Evaluate: `int((xtan^(-1)x)/((1+x^2)^(3setminus2))\) dx`

To evaluate the integral \[ I = \int \frac{x \tan^{-1}(x)}{(1+x^2)^{\frac{3}{2}}} \, dx, \] we will follow these steps: ### Step 1: Rewrite the Denominator We can express the denominator as: \[ (1+x^2)^{\frac{3}{2}} = (1+x^2)^{1} \cdot (1+x^2)^{\frac{1}{2}}. \] Thus, we can rewrite the integral as: \[ I = \int \frac{x \tan^{-1}(x)}{(1+x^2) \cdot (1+x^2)^{\frac{1}{2}}} \, dx. \] ### Step 2: Substitution Let \( y = \tan^{-1}(x) \). Then, we have: \[ x = \tan(y) \quad \text{and} \quad dx = \frac{1}{1+x^2} \, dy. \] Substituting these into the integral gives: \[ I = \int \frac{\tan(y) \cdot y}{(1+\tan^2(y))^{\frac{3}{2}}} \cdot \frac{1}{1+\tan^2(y)} \, dy. \] ### Step 3: Simplifying the Integral Using the identity \( 1 + \tan^2(y) = \sec^2(y) \), we can rewrite the integral: \[ I = \int \frac{y \tan(y)}{\sec^3(y)} \cdot \frac{1}{\sec^2(y)} \, dy = \int y \sin(y) \, dy. \] ### Step 4: Integration by Parts We will use integration by parts, where we let: - \( u = y \) and \( dv = \sin(y) \, dy \). - Then, \( du = dy \) and \( v = -\cos(y) \).

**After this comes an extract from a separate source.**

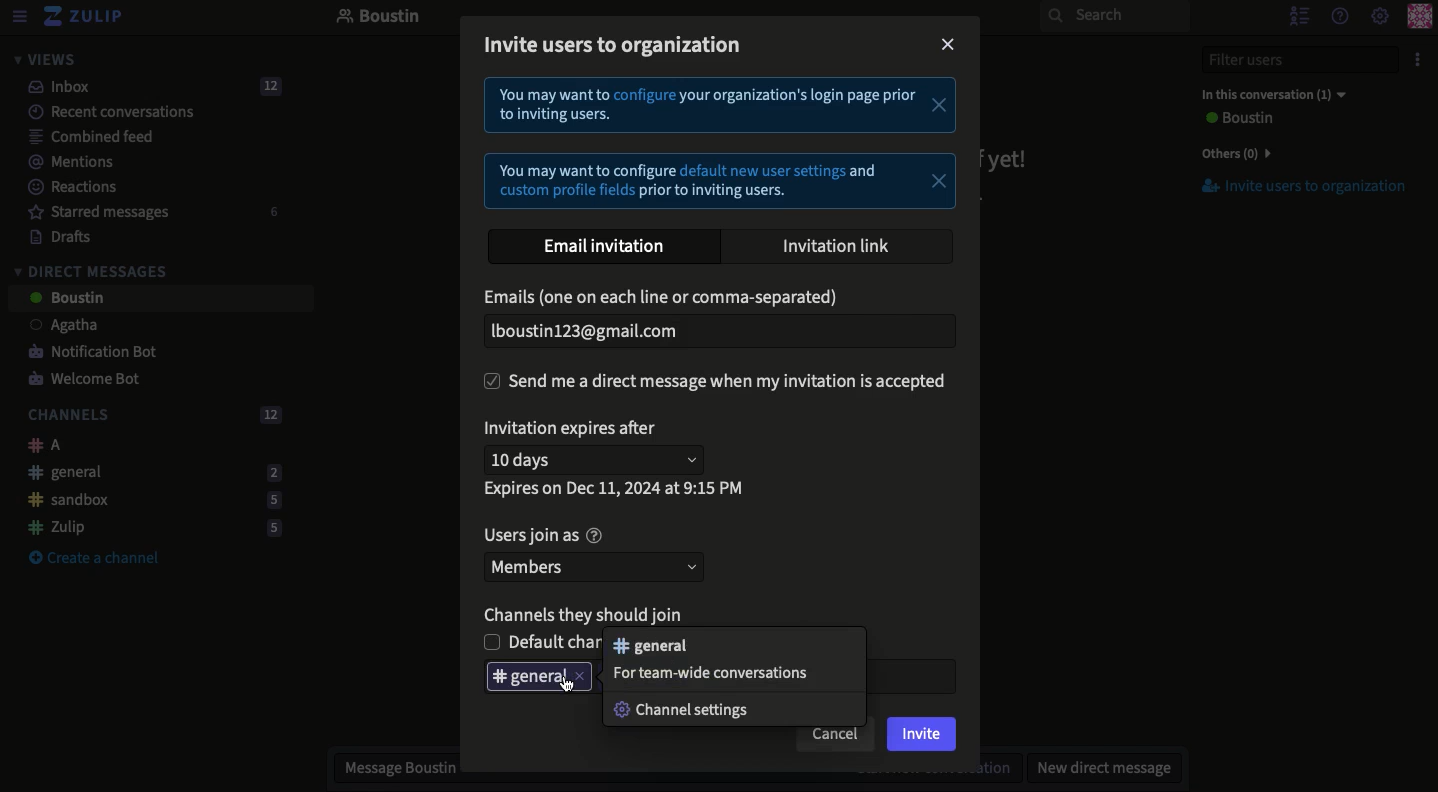  What do you see at coordinates (65, 299) in the screenshot?
I see `User 2` at bounding box center [65, 299].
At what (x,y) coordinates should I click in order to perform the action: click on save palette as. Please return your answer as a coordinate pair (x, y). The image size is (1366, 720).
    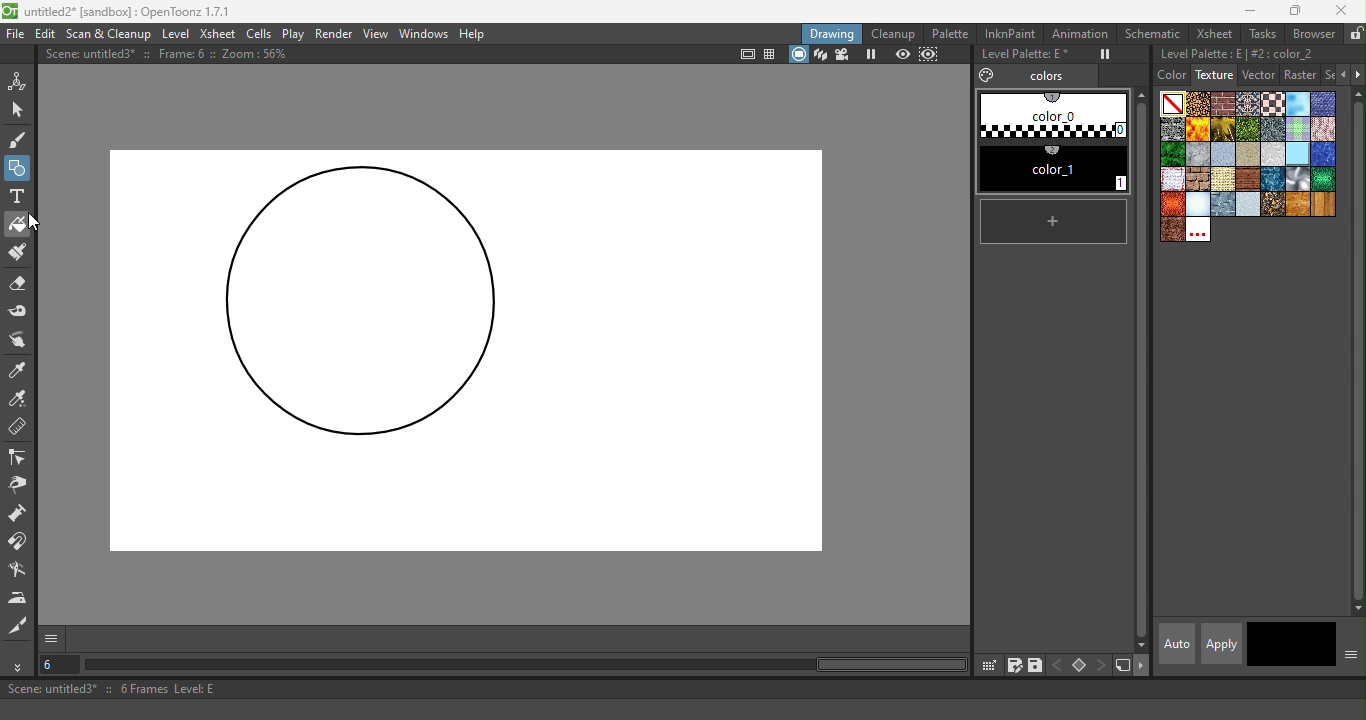
    Looking at the image, I should click on (1013, 665).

Applying integration by parts: \[ I = -y \cos(y) + \int \cos(y) \, dy. \] ### Step 5: Evaluate the Remaining Integral The integral of \( \cos(y) \) is: \[ \int \cos(y) \, dy = \sin(y). \] Thus, we have: \[ I = -y \cos(y) + \sin(y) + C. \] ### Step 6: Substitute Back Now we substitute back \( y = \tan^{-1}(x) \): \[ I = -\tan^{-1}(x) \cos(\tan^{-1}(x)) + \sin(\tan^{-1}(x)) + C. \] ### Step 7: Simplify Using Right Triangle Using a right triangle where the opposite side is \( x \) and the adjacent side is \( 1 \): - The hypotenuse is \( \sqrt{1+x^2} \). - Therefore, \( \cos(\tan^{-1}(x)) = \frac{1}{\sqrt{1+x^2}} \) and \( \sin(\tan^{-1}(x)) = \frac{x}{\sqrt{1+x^2}} \). Substituting these values gives: \[ I = -\tan^{-1}(x) \cdot \frac{1}{\sqrt{1+x^2}} + \frac{x}{\sqrt{1+x^2}} + C. \] ### Final Answer Thus, the evaluated integral is: \[ I = \frac{x - \tan^{-1}(x)}{\sqrt{1+x^2}} + C. \]